After the announcement, the 10-year bond traded at 4.35%, slightly lower than earlier in the day but still well above recent levels. Just a few days ago, it had traded below 4%. Yields on the 30-year bond reversed an earlier rise that had lifted it above 5%. It now stands at 4.74%. Selling intensified for short-term government bonds, with the two-year yield surging nearly 0.2 percentage points to 3.9%.
Amid the tumult, other markets considered alternative safe havens to the United States have gained. Yields on German government bonds, which serve as the benchmark for the eurozone, fell Wednesday, indicating strong demand. Gold prices rose, too.
The U.S.-centric volatility comes on the heels of investors fleeing riskier assets globally in what some fear had parallels to an episode known as the “dash for cash” during the pandemic, when the Treasury market broke down. The recent moves have upended a long-standing relationship in which the U.S. government bond market serves as a safe harbor during times of stress.
Adding to Wednesday’s angst was the fact that the U.S. dollar, which is the world’s dominant currency and was largely expected to strengthen as Trump’s tariffs came into effect, had instead weakened. It shaved some of those losses after the administration’s announcement.
“The global safe-haven status is in question,” said Priya Misra, a portfolio manager at J.P. Morgan Asset Management. “Disorderly moves have happened this week because there is no safe place to hide.”
U.S. Treasury Secretary Scott Bessent sought to tamp down concerns Wednesday, attributing the bond market sell-off to investors who bought assets with borrowed money and were now having to cover their losses.
“I believe that there is nothing systemic about this — I think that it is an uncomfortable but normal deleveraging that’s going on in the bond market,” he said in an interview with Fox Business. Speaking to reporters after the pause was announced, Bessent said financial markets had gotten more “certainty” with the latest announcement.
In remarks later that afternoon, Trump acknowledged that investors in the bond market had gotten “a little queasy” the night before.
“I was watching the bond market,” he said. “The bond market is very tricky, but if you look at it now, it’s beautiful.”
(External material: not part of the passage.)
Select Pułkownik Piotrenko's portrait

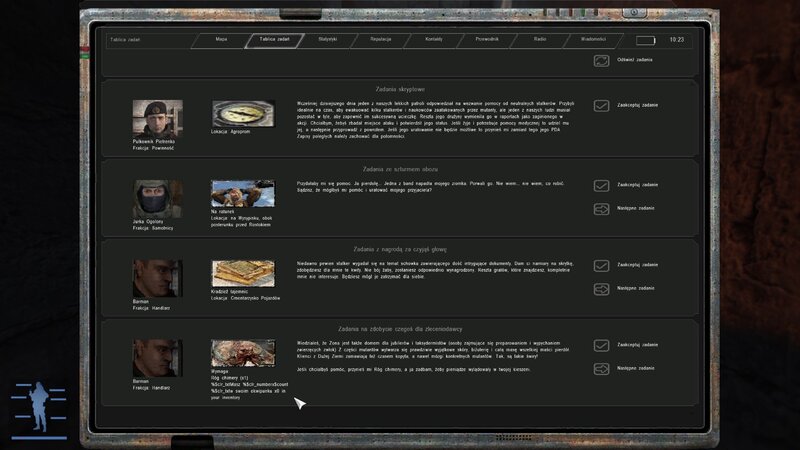click(157, 118)
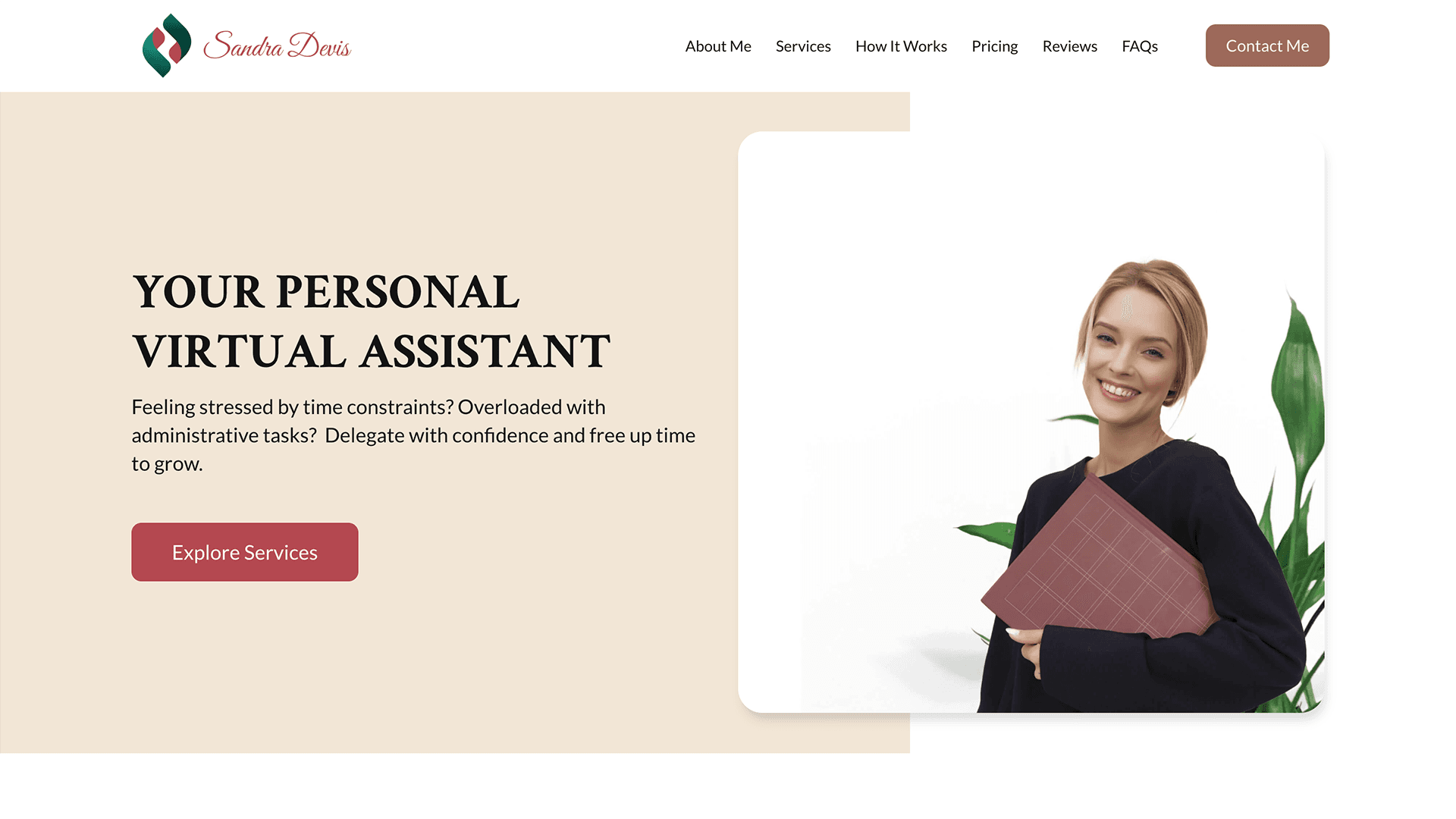Click the beige hero background section
Viewport: 1456px width, 819px height.
coord(455,421)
To explain some of Wednesday’s sell-off, traders had pointed to one particular strategy known as the “basis trade,” in which hedge funds seek to exploit price differences in the Treasury market by selling futures contracts and buying the comparatively cheap underlying securities. Those bets are often amplified using borrowed money, which can juice returns but also magnify losses if the market shifts in the wrong direction. Back in 2020, that bet blew up, causing dysfunction in the Treasury market that eventually got so extreme it prompted the Federal Reserve to take action.